English English Indonesian Indonesian
oleh

Begini Idealnya Kontribusi PT Vale untuk Warga Lutim

Oleh: Asri Tadda (Direktur The Sawerigading Institute)

Polemik perpanjangan Kontrak karya (KK) PT Vale (dulunya PT Inco) kian ramai menyusul penolakan tegas 3 Gubernur yang ada di wilayah Kontrak Karya, yakni Sulawesi Selatan, Sulawesi Tenggara dan Sulawesi Tengah.

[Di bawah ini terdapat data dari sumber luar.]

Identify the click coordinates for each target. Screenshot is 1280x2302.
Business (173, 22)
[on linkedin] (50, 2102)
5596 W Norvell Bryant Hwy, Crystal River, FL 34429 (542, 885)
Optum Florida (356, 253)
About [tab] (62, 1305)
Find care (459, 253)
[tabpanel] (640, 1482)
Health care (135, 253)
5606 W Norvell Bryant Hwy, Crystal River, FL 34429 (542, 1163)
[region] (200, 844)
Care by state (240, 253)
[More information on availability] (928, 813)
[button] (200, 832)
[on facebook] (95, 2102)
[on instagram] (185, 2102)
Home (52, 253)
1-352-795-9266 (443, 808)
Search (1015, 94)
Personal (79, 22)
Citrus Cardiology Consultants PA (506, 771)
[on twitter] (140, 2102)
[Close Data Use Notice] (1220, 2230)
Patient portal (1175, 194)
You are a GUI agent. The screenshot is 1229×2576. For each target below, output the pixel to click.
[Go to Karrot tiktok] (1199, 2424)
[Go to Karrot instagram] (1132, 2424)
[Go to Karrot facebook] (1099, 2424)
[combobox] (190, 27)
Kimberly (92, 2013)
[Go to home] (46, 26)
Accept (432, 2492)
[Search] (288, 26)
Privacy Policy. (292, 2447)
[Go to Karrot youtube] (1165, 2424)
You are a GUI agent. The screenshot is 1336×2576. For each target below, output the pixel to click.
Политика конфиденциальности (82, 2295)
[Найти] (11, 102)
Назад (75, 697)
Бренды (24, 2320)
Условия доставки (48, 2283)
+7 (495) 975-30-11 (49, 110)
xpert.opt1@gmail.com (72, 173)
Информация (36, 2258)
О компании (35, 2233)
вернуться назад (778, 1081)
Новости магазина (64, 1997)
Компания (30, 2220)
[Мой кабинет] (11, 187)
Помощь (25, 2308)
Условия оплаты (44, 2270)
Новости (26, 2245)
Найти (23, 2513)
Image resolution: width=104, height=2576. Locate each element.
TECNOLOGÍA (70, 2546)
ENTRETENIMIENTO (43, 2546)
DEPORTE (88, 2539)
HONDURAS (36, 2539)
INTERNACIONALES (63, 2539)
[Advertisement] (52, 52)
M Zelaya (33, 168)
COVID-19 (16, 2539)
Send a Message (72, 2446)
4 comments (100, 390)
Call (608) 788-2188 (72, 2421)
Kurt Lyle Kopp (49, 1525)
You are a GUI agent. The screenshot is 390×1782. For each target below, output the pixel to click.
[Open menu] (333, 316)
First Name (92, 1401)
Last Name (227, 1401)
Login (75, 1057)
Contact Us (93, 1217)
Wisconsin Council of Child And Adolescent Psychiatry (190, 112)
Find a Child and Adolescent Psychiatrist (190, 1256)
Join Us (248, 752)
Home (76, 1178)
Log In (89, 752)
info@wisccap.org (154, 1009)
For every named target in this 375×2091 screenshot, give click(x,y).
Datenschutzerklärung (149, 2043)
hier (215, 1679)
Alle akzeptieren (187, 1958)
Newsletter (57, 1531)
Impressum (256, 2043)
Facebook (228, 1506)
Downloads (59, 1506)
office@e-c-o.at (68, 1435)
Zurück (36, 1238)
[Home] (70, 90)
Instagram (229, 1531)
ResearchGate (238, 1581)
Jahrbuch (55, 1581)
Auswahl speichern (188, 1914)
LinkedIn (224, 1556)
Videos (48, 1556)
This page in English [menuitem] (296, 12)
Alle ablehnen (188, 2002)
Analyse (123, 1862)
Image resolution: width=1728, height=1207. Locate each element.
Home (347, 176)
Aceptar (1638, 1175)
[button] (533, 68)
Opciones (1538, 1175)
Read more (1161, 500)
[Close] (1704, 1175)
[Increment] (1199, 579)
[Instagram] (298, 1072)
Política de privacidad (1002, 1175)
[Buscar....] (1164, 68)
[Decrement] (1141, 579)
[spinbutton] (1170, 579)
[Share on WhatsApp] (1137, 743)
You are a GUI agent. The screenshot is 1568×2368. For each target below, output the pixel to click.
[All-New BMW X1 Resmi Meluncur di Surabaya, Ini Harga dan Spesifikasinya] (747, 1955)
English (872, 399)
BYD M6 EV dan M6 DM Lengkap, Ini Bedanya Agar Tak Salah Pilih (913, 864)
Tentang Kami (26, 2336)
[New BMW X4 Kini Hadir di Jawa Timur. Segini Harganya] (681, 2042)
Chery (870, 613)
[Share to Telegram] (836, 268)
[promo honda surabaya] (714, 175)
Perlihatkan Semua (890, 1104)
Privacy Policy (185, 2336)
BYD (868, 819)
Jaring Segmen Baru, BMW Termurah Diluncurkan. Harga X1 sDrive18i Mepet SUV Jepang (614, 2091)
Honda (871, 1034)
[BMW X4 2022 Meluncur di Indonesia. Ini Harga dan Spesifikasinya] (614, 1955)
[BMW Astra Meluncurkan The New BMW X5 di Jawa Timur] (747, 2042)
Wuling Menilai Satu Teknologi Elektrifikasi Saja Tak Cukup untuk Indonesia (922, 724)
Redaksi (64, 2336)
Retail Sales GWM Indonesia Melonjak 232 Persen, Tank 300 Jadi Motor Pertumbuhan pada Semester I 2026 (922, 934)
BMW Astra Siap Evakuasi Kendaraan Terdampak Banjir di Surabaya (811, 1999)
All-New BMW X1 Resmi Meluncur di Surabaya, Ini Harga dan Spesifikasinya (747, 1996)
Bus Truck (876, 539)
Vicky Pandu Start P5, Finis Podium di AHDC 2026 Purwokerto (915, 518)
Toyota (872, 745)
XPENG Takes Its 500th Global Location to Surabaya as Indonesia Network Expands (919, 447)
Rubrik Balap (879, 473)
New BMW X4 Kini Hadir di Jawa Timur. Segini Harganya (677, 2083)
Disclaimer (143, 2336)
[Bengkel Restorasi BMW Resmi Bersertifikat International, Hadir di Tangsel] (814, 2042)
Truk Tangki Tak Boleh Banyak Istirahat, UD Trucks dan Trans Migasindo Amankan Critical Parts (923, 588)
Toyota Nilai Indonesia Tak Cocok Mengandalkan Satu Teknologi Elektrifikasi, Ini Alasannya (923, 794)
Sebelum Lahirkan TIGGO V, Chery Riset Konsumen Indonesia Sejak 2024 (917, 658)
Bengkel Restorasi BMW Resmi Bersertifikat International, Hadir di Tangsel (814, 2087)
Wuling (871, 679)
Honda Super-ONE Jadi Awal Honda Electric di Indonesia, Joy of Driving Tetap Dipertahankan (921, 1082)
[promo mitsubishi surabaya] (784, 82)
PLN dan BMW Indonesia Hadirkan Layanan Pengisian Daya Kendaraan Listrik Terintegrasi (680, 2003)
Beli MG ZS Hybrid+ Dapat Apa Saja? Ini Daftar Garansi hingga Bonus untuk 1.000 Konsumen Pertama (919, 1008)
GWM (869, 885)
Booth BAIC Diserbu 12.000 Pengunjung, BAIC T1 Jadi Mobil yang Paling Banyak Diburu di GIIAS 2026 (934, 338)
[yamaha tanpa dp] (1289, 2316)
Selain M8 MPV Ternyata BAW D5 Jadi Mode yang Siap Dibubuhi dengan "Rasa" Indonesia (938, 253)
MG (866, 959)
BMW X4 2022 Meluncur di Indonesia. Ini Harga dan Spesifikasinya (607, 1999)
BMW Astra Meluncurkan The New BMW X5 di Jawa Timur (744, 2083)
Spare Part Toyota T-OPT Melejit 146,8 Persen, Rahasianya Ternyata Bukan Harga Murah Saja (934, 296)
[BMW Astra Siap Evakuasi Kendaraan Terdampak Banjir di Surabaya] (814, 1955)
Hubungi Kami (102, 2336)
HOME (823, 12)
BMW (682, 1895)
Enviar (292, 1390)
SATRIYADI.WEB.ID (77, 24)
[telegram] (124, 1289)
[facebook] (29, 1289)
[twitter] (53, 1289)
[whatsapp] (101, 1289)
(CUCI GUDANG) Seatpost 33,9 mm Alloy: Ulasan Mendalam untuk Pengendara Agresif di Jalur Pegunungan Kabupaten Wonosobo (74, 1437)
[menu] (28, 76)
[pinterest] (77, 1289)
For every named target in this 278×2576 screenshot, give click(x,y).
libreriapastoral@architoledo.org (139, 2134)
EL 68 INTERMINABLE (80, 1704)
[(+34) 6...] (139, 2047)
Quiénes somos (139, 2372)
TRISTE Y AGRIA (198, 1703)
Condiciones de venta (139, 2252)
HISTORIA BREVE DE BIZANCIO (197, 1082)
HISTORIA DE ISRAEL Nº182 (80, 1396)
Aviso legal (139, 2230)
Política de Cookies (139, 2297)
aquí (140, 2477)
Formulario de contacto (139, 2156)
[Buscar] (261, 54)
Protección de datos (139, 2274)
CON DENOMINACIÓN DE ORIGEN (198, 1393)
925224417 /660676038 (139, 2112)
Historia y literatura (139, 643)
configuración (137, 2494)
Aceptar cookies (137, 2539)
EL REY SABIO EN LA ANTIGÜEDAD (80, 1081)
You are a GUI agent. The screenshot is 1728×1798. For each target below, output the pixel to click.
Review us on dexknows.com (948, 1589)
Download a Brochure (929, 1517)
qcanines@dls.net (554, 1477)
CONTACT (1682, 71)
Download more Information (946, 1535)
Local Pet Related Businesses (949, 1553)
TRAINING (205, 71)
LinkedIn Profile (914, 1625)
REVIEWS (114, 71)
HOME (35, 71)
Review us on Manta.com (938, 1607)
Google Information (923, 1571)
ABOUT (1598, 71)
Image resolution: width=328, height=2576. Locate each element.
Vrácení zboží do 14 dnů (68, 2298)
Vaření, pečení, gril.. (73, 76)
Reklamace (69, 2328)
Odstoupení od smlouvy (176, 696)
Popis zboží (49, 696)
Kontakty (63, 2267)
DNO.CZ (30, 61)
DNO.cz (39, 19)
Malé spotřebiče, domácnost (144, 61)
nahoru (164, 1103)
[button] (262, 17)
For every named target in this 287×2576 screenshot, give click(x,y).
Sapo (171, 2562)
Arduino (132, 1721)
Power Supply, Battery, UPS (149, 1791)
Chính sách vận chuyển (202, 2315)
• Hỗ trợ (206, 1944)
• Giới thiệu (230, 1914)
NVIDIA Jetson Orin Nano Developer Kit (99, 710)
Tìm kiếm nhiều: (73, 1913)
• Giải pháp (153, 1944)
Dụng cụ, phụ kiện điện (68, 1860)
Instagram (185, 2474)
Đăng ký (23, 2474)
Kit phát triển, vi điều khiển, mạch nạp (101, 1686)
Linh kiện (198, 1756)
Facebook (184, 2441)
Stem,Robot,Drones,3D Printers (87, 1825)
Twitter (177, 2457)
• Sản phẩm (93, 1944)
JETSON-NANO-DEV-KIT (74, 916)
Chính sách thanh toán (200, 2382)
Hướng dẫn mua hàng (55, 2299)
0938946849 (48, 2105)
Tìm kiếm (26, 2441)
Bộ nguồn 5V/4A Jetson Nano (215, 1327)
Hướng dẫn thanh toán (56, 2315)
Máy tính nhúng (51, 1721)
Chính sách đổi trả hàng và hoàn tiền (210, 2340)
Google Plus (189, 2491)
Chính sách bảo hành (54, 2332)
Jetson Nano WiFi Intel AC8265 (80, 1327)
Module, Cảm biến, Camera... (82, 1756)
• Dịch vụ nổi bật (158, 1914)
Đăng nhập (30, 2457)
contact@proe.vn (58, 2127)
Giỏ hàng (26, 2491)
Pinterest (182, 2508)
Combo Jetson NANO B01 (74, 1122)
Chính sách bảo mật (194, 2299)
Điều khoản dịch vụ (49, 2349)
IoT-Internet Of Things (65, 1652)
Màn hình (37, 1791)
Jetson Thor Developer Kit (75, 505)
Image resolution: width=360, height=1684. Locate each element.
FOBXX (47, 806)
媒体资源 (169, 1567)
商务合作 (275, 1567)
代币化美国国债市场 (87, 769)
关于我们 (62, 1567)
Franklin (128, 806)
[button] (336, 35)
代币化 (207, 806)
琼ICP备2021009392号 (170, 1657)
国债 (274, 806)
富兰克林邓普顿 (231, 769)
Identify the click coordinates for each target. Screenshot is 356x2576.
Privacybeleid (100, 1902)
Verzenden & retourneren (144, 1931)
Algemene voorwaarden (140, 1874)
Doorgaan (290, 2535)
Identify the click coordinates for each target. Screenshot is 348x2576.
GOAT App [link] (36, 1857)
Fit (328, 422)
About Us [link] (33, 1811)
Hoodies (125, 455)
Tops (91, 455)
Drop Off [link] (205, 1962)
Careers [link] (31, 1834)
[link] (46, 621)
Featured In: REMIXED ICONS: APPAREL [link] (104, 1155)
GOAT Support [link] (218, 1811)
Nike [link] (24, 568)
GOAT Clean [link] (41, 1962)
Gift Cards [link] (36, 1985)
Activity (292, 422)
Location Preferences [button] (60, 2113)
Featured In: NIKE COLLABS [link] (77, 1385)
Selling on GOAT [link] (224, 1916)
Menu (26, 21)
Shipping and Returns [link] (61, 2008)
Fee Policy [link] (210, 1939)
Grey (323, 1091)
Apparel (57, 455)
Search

Pemerintah beranggapan, kontribusi PT Vale selama ini masih sangat kurang. Bahkan untuk skala Kabupaten Luwu Timur saja yang notabene adalah lokasi tambang aktif PT Vale.

Selain itu, banyaknya lahan yang berstatus idle atau belum diolah, juga menjadi salah satu poin pertimbangan mengapa Kontrak Karya yang akan habis masa berlakunya pada 2025 mendatang, perlu dievaluasi kembali, atau malah tidak diperpanjang. Sementara di sisi lain, masyarakat lokal khususnya yang berdiam di sekitar wilayah tambang di Luwu Timur misalnya, justru beranggapan PT Vale sudah memberikan dampak yang signifikan bagi mereka selama ini.

Terbukanya lapangan kerja untuk penduduk lokal, dana CSR yang cukup besar, dan ‘kebaikan-kebaikan’ lain dari PT Vale menjadi alasan mengapa warga lokal tidak ingin eksistensi perusahaan tersebut diganggu, apalagi disuruh hengkang dari Sorowako dengan tidak lagi memperpanjang Kontrak Karyanya.

Sumbangsih PT Vale kepada Luwu Timur memang boleh dianggap cukup besar. Sejauh ini, sekitar 40% Pendapatan Asli Daerah (PAD) Luwu Timur memang disokong oleh sektor pertambangan dimana PT Vale memegang peranan dominan.

Hanya saja, apa yang telah diberikan oleh PT Vale dan PT Inco selama 50-an tahun terakhir, seharusnya tidak lantas membuat warga setempat untuk terlena dan menganggap itu sudah cukup.

Mengapa?

Jika merujuk kembali kepada UUD 45 Pasal 33 ayat (3), maka PT Vale seharusnya dapat memberikan kontribusi berkali-kali lipat lebih besar dan lebih signifikan dari yang telah diberikannya selama ini.

Sebagai gambaran, pada laporan resmi perusahaan dalam 5 tahun terakhir, pendapatan (kotor) PT Vale setiap tahunnya berkisar antara 10-14 triliun rupiah. Sementara laba bersihnya sekitar 1-2 triliun per tahun, setara dengan APBD Luwu Timur dalam beberapa tahun terakhir.

Dengan hanya mengelola sekitar 8% dari total 118.000 hektar lahan tambangnya, PT Vale sudah bisa membukukan laba puluhan triliun per tahun.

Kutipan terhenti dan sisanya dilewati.